→ Set problem
Rewrite the data as a JSON list of strings with one string per line and no blank lines, starting with the line containing "Select Bluetooth 및 장치 in sidebar" and going through the line containing "(x=119, y=233)".

→ Task inputs
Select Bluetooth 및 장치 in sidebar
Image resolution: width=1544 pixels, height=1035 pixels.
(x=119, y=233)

* * *

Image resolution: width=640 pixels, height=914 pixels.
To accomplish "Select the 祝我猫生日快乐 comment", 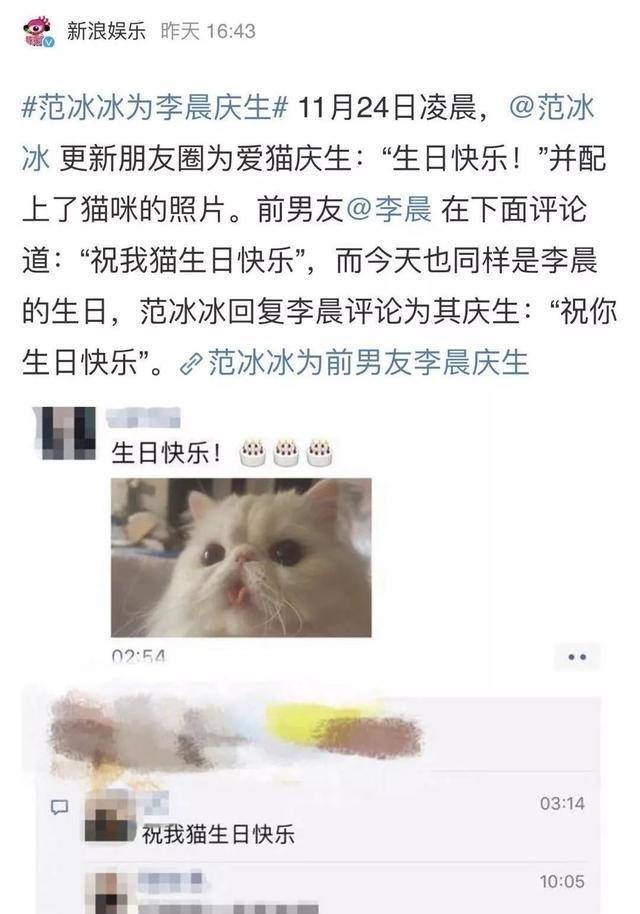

→ Written solution
[
  "Select Bluetooth 및 장치 in sidebar",
  "Image resolution: width=1544 pixels, height=1035 pixels.",
  "(x=119, y=233)"
]